• _YOUR TASK_
Retype exactly the lines that run from the line with "[IMGP5385] (268, 714)" to the final line of the entries, keeping both ends and nothing else.

[Stored data]

·····

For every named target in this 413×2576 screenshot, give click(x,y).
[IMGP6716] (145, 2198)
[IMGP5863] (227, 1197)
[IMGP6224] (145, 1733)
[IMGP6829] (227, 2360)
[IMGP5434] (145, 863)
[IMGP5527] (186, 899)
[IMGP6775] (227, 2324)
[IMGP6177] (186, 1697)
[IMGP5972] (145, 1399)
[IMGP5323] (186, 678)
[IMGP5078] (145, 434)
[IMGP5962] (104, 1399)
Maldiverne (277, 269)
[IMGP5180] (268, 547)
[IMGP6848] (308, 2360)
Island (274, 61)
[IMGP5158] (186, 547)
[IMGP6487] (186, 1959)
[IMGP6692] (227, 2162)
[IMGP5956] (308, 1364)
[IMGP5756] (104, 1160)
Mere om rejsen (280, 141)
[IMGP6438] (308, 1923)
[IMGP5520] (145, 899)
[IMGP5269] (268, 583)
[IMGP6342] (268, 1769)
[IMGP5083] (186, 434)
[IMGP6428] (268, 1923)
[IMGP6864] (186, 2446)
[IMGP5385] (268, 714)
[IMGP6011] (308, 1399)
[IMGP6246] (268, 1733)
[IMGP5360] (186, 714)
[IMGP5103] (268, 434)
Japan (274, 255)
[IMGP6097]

·····

• _EXPECTED ANSWER_
[IMGP5385] (268, 714)
[IMGP6011] (308, 1399)
[IMGP6246] (268, 1733)
[IMGP5360] (186, 714)
[IMGP5103] (268, 434)
Japan (274, 255)
[IMGP6097]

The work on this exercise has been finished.